I’m always keen to seek out the best and preferably most authentic places to get my mitts on some delicious foods, so before going anywhere, I tend to do a bit of research. It would also be criminal to visit Cornwall and not have a pasty or a cream tea.
Pengenna Pasties
They don’t call them Cornish pasties down there, obviously, just pasties. And what could be finer, delicious steak, potato, swede, onion and black pepper encased in flaky pastry. Pengenna has three shops: Bude, St Ives and Tintagel, and they make and sell between 300-700 traditional pasties every day in the Bude shop.
They also have a small cafe within the bakery if you prefer to sit in. You might even see them preparing and hand-crimping the pasties. It was a joy to watch, she looked as though she could have done it with her eyes closed, her hands knowing what to do intuitively.
The large pasties are LARGE and very filling, but really, really good and had that beautiful bit of slightly caramelised pastry around the bottom where the meat juices had leaked out.
The Barge for Cream Tea
I’m going to put it straight out there, but jam first on your scone is just wrong, wrong, wrong. They do it right in Devon with the clotted cream layer down first. But as they say, when in Rome or when in Cornwall, so I persevered with the jam on first.
The Barge is moored on the canal near The Castle and serves lunches and afternoon or cream teas, with scones baked fresh daily. We had cream teas all round, served with sweet strawberry jam, Rhodda’s clotted cream and a pot of tea or coffee.
The scones were delicious, almost shortbread-like in texture on the edges, then soft and crumbly in the middle (making it difficult to spread the jam first, but I’ll forgive them).

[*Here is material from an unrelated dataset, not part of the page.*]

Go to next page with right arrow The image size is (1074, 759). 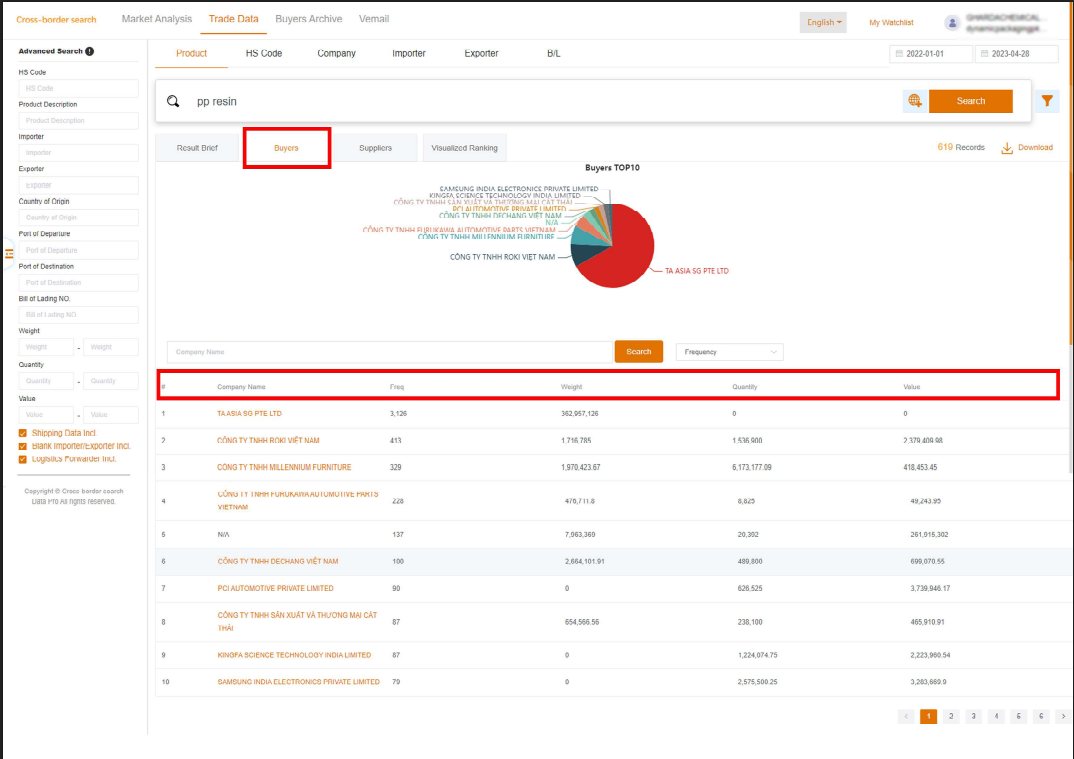[1062, 716]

For the record, I say scone as in gone, not scone as in cone, but let’s not go there!
La Bocca Pizza Kitchen
Not very traditionally Cornish, I’d agree, but definitely worth a mention. La Bocca is a small pizzeria on The Strand in Bude. When we went it was exceptionally busy and they were turning tables away. Victims of their own success. We were lucky to grab one of the last tables outside (brrrr) on the promise of moving inside as soon as a table was free.
The pizzas are prepared and cooked in their open kitchen for half a dozen or so tables, set up as simple seating and a bench-bar area.

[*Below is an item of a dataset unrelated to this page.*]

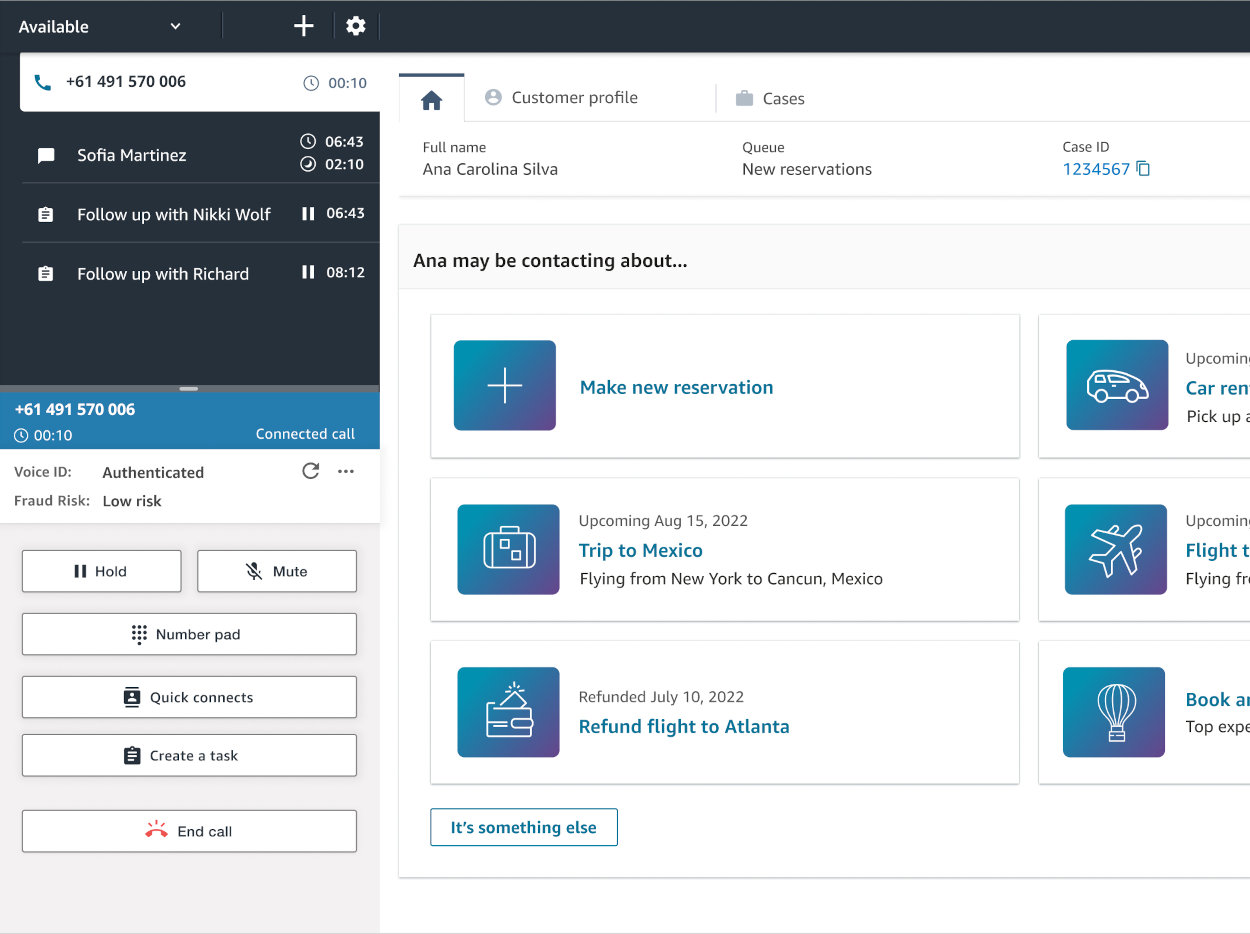Screen dimensions: 1250x934
Task: Refresh Voice ID authentication status
Action: point(311,471)
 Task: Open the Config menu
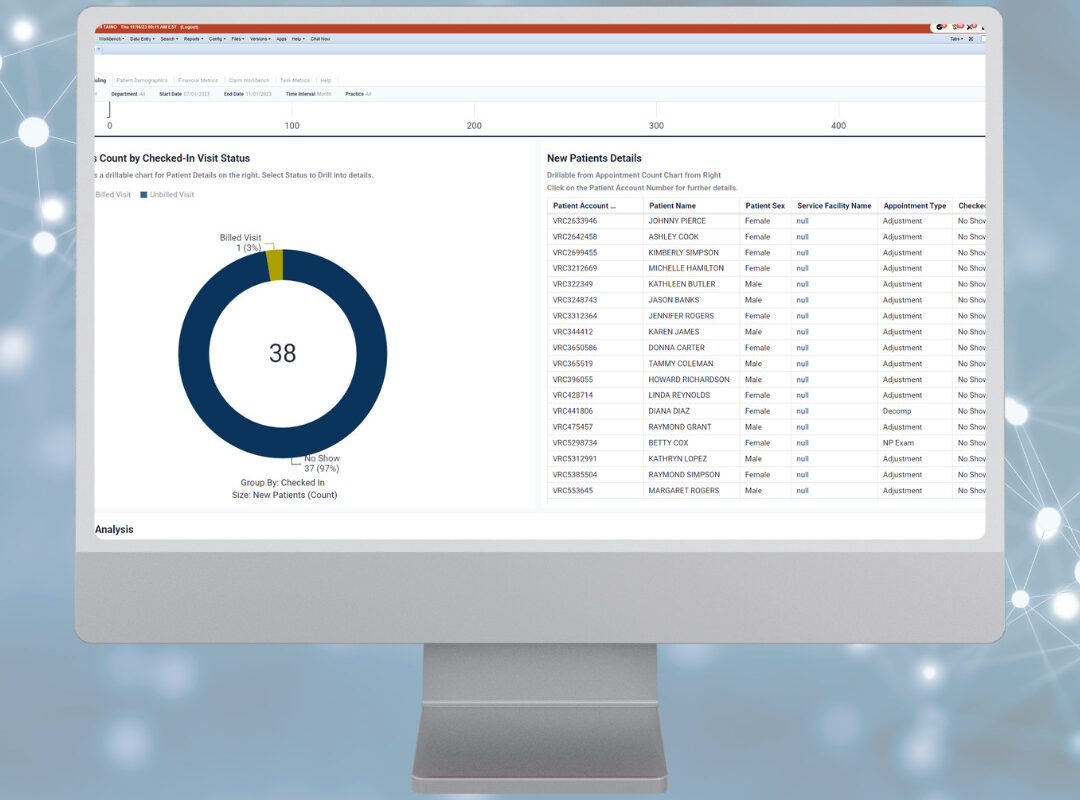click(x=217, y=39)
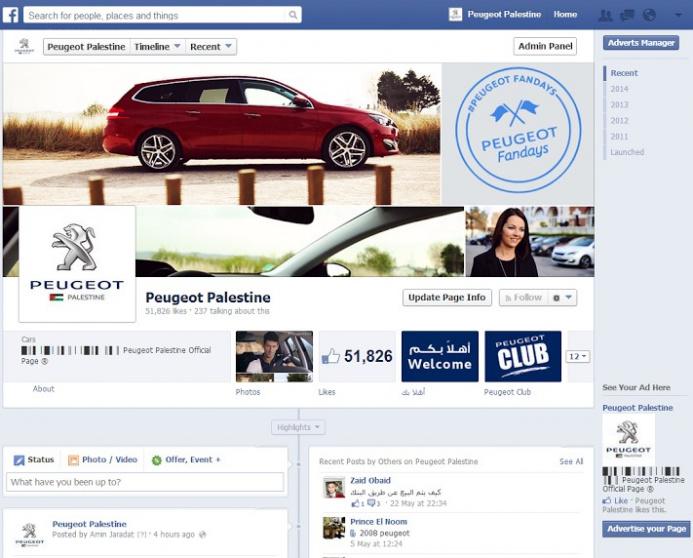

The pizzas ranged from simple Margheritas up to more adventurous toppings. The bases of the pizzas were the showstopper for me. The bread was so good. The right level of chewy, crispy and risen around the edges. The toppings were tasty and plentiful. I had the Calabrese which had aubergines, courgettes, mozzarella and ‘nduja. I have never seen so much ‘nduja on a pizza and it was so spicy too. Worth noting that they also do takeaways.

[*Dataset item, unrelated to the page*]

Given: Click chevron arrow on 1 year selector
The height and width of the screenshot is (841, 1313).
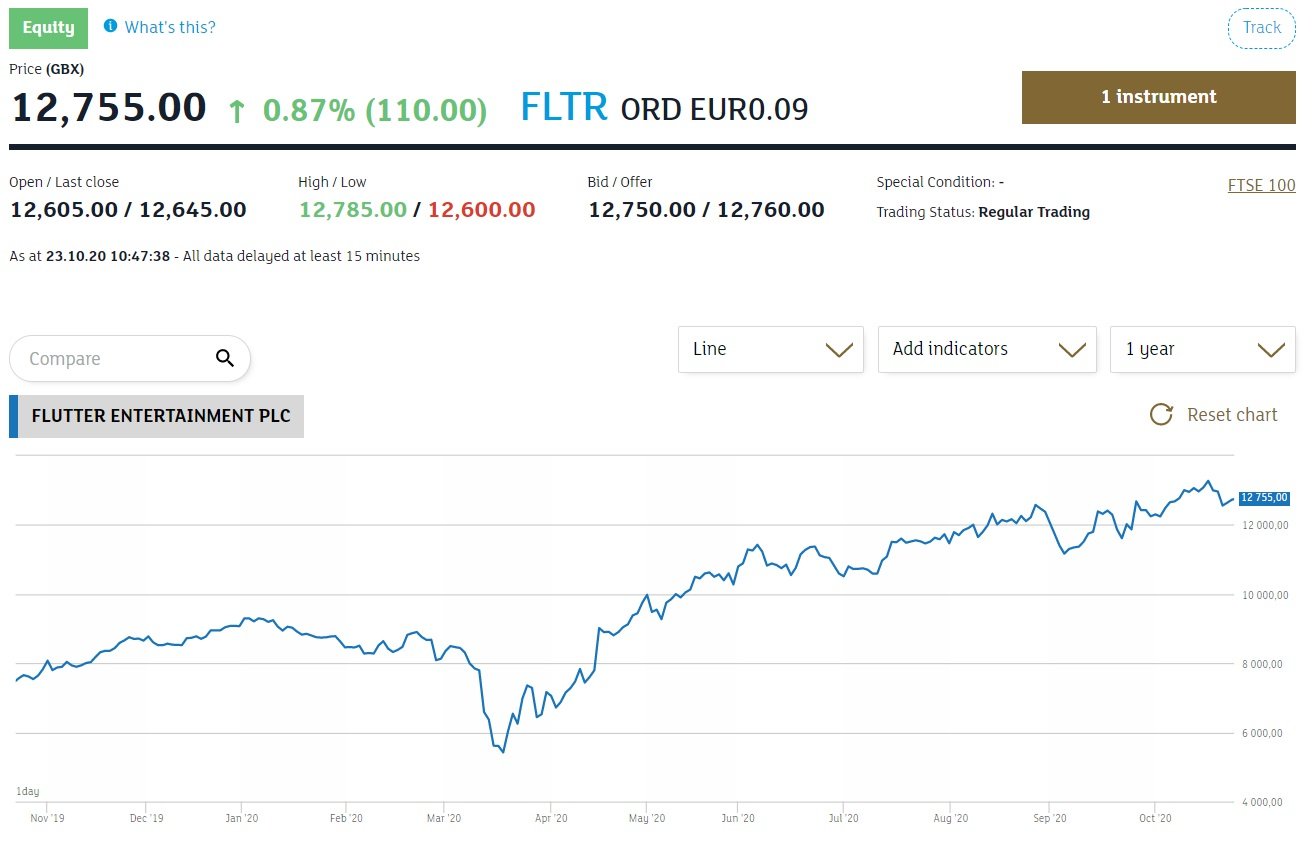Looking at the screenshot, I should pyautogui.click(x=1270, y=350).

What makes Bude so special
Aside from the scenery, being close to the sea and the intrinsic surf culture, Bude is special for me because it’s where I got married. Just me and him, plus our two kids in a covert ceremony in the town hall, the Parkhouse Centre. Minimal planning and minimal fuss, dressed in jeans and flipflops, with two ladies hijacked from the embroidery group to be our witnesses, we tied the knot on holiday in 2008.
That was the last time before this that we’d been to Bude, so we decided to pop back to the town hall to show the kids where it all happened as they didn’t really remember the day. Definitely not Millie anyway, as she was only a few months old at the time.
We should have left it as it was, a misty memory of our special day as the Parkhouse Centre sadly no longer does weddings. Apparently, the nearby and simply stunning Castle Bude is a much-prefered venue for a civil ceremony. Still, we felt compelled to take one last look at the room where we exchanged our vows those years previously.
What a disappointment. The room where I and he became we, is now just a plain old conference room complete with AV equipment and not the beautiful flower-laden venue that I remember. It’s safe to say that some doors are best left unopened.